DNSBL SQLite3 database [ lastevent ] corrupt messages in system logs

Klaus2314

@Klaus2314 Sorry, I just realised that no matter what directory I try to change to using "cd" in the command line window of the pfsense gui it will always stay in the root folder. Odd...

jrey

@Klaus2314 said in DNSBL SQLite3 database [ lastevent ] corrupt messages in system logs:

in the command line window of the pfsense gui

you need to ssh in to run this -- sorry I didn't specifically mention that

Klaus2314

@jrey Yeah, no worries. sorry for my ignorance. Got this

and

Gertjan

@Klaus2314

That's not "/var/unbound/" as you've listed many files and folders that don't belong there.

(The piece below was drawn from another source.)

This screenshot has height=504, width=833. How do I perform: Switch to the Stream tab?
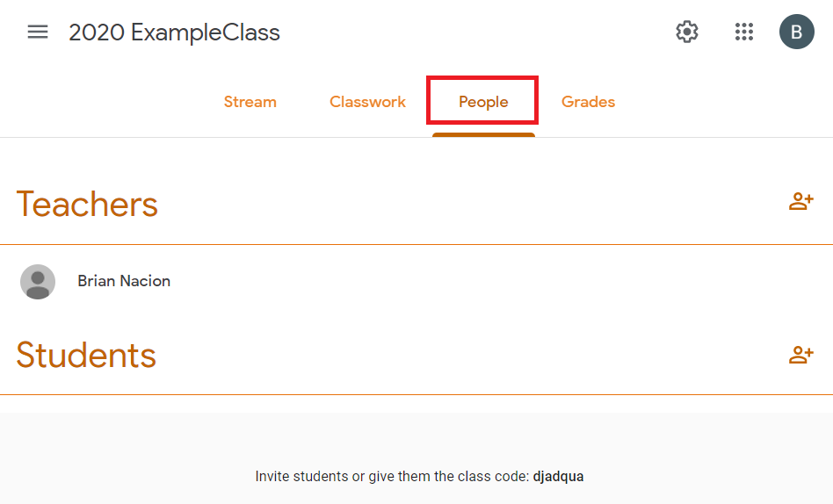click(x=250, y=102)
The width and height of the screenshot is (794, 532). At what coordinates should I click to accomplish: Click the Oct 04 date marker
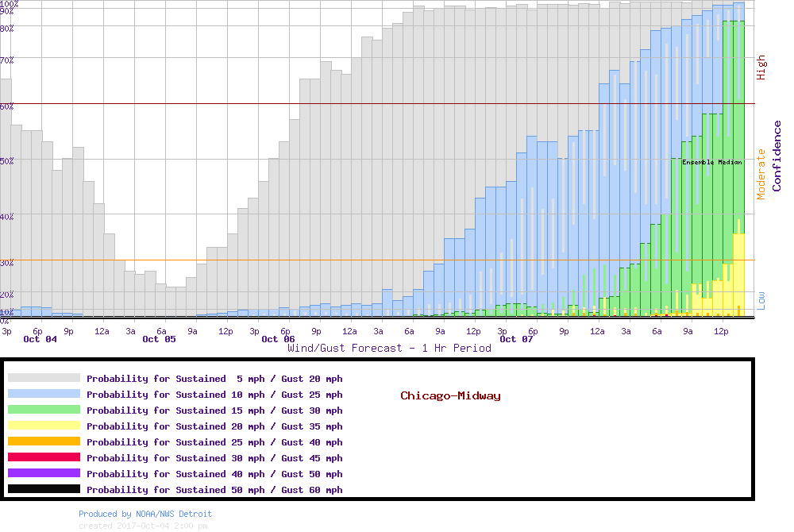(x=40, y=339)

edit : ok, you've figured that out.

@Klaus2314 said in DNSBL SQLite3 database [ lastevent ] corrupt messages in system logs:

watchdog active for unbound

Ah, ok, you've the 'create random issues on my system' tool installed.
My advise : don't use it.
It a developer tool.
You not developing unbound, you are using it. When 'pfSense' decides that it has to rstart unbound because pfBlocker (for example) was realoaded with new DNSBL, then let pfSense restart unbound.

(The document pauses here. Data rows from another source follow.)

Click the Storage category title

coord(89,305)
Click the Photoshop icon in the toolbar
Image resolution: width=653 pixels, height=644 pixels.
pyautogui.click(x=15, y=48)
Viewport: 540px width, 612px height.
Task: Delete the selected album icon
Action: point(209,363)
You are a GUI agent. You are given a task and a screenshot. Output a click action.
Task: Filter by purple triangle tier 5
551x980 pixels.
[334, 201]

On my pfSense, unbound can run for days, weeks or longer. It is restarted at lest ones a week because my pfBlocker reloads (updates, if any) DNSBL and a consequence is : unbound is restarted.

Your situation : you use unbound, pfBlockerbl so unbound can get restarted more often.
Because you use pfBlockerbl and probably not the python mode ( is that so ? ) the restart can take a long time. One, two or more minutes to start again has been seen before, deping on the number of DNSBL entries.
Restarting it at that moment, while it was already restarting, will create ... well, it won't do any good, that's for sure.
That's te scenario you've created : the watchdog package checks every minute, for every selected service, if they are running. If it does,'t it will start it.
But what if it was already in the startup phase ? ( noop, the watchdog package isn't smart ).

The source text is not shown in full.